* START Source passage *
Category Archives: Updates

Varn Park ride finalized!

My 100-mile (166-km) ride from The Villages to Varn Park finally has a date!

November 17, I’ll be setting off at 0700 (or so) with my wife, dog and parents in tow! My wife will most likely be the one posting my updates to the blog for anyone who’s interested in following that day.

I’ll be posting some random topics about this century ride in the coming weeks to hopefully be a guide for those people who want to try this for the first time – heck even some seasoned cyclists may find something of value!

Where the heck have I been?

I wish I could say that I have been off doing amazing things on or off the bike. To tell you the truth, the last couple of weeks have been lackluster to say the least.

It all started with my bike being less than perfect (mostly the rear wheel), but then my attempt to fix all the other problems obviously didn’t help. The bike shop I brought it to did do an amazing job fixing it up and my first ride on it was just wonderful. It honestly felt like a new bike.

The downside to this, I found a fault in my rear wheel that ride. Perhaps its my weight, requiring me to true it all the time, but one of my spoke popped all its tension out when I got out of my saddle for a climb. I shortened that ride because of this, only to find that the nipple/spoke or the rim is stripped. So now my wheel is all jacked up.

Still, it’s not awful, so I still get to ride. I know I’m not doing my wheel any favorites by climbing on it, but I still need to ride, right? The options are to hopefully get the spoke replaced (praying its not beyond repair) or to get a new wheel. I’d definitely not prefer the latter, since the wheel I’d want is pretty expensive (as all the good ones are).

So, I’ve been riding less as a result. I’m taking days off when I would have been out on a 12-20 mile ride. I’m not going on my mandatory one long ride (35+ miles).

The ugly side of retirement

To attempt to get out of the funk, I did something I really regret. I tried to go on a Villages Club ride. Why is this bad? Turns out retirement makes a great many men turn sour. I arrived early at their meeting spot as any good guy would. I had some adjustments to make to my pedals, so I quickly did that whilst waiting. In that time, two men had arrived and were continuously circling around the parking lot to keep their legs warm. Once I was satisfied with my pedals being sufficiently tight, I set off to greet one of them. Now, I know I can be quiet sometimes, but I adjusted my volume accordingly since I knew any amount of wind in someone ears would render them deaf to my docile tones. I kindly said, “Good morning!” with a wave and a smile on my face. Threatening and aggressive, I know. The guy was looking straight in my eyes, clearly heard my voice, then just looked away and kept riding. I gave him the benefit of the doubt and let him go off and attempted again when our paths met again. Stone face, Part 2!
* END Source passage *
* START Supplied entries *
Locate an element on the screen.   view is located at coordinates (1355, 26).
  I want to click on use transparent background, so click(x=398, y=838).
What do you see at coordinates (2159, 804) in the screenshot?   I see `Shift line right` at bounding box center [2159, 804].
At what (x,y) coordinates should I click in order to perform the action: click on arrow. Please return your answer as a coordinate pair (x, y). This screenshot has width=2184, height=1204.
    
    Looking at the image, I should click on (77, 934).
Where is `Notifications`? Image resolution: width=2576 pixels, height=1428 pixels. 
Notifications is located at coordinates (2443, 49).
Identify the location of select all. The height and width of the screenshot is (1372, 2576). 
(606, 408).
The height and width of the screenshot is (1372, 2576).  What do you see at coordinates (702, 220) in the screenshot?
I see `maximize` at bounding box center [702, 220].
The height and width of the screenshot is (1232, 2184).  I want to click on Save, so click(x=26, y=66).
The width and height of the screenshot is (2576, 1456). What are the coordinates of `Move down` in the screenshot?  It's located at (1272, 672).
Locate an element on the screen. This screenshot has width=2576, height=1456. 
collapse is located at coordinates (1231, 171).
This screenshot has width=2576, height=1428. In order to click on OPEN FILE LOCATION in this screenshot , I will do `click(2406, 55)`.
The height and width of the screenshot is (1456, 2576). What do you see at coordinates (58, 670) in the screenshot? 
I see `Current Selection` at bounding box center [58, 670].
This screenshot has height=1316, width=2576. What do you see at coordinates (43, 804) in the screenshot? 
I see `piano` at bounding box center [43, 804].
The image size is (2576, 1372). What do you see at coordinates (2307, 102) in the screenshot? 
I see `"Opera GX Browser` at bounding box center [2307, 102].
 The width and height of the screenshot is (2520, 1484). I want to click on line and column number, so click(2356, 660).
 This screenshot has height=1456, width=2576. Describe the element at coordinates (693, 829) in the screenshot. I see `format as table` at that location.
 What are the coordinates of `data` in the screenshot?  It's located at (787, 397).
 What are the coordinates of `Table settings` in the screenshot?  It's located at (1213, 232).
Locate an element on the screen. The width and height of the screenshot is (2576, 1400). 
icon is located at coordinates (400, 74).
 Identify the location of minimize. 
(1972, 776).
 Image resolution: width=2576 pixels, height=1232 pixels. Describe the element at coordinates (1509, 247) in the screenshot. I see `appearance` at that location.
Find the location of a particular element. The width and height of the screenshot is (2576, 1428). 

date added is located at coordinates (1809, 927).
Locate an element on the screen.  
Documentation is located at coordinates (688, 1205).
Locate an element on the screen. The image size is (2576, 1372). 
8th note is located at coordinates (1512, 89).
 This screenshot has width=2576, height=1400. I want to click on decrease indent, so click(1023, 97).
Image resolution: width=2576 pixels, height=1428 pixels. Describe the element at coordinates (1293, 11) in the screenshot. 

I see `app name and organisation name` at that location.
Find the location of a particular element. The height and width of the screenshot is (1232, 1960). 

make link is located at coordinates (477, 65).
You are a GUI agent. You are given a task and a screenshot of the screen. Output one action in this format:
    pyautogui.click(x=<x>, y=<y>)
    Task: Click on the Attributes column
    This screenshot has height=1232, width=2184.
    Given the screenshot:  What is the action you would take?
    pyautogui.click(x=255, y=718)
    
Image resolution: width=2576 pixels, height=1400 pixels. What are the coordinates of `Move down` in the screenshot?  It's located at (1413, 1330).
* END Supplied entries *
◆ **What to do**:
1. Answer these questions about the cycling post:
(a) On what date will the ride to Varn Park set off?
(b) Which wheel of the bike had a fault?
(c) What greeting did the writer give one of the men circling the parking lot?
2. Rewrite the stretch of rows from the start of the stored items through the line containing "(606, 408).", replacing "screenshot" with "capture" and leaving everything else unchanged.
The rows have no connection to the cycling post.

◆ **Solutions to the exercise**:
1.
(a) November 17
(b) The rear wheel
(c) "Good morning!"

2.
Locate an element on the screen.   view is located at coordinates (1355, 26).
  I want to click on use transparent background, so click(x=398, y=838).
What do you see at coordinates (2159, 804) in the capture?   I see `Shift line right` at bounding box center [2159, 804].
At what (x,y) coordinates should I click in order to perform the action: click on arrow. Please return your answer as a coordinate pair (x, y). This capture has width=2184, height=1204.
    
    Looking at the image, I should click on (77, 934).
Where is `Notifications`? Image resolution: width=2576 pixels, height=1428 pixels. 
Notifications is located at coordinates (2443, 49).
Identify the location of select all. The height and width of the capture is (1372, 2576). 
(606, 408).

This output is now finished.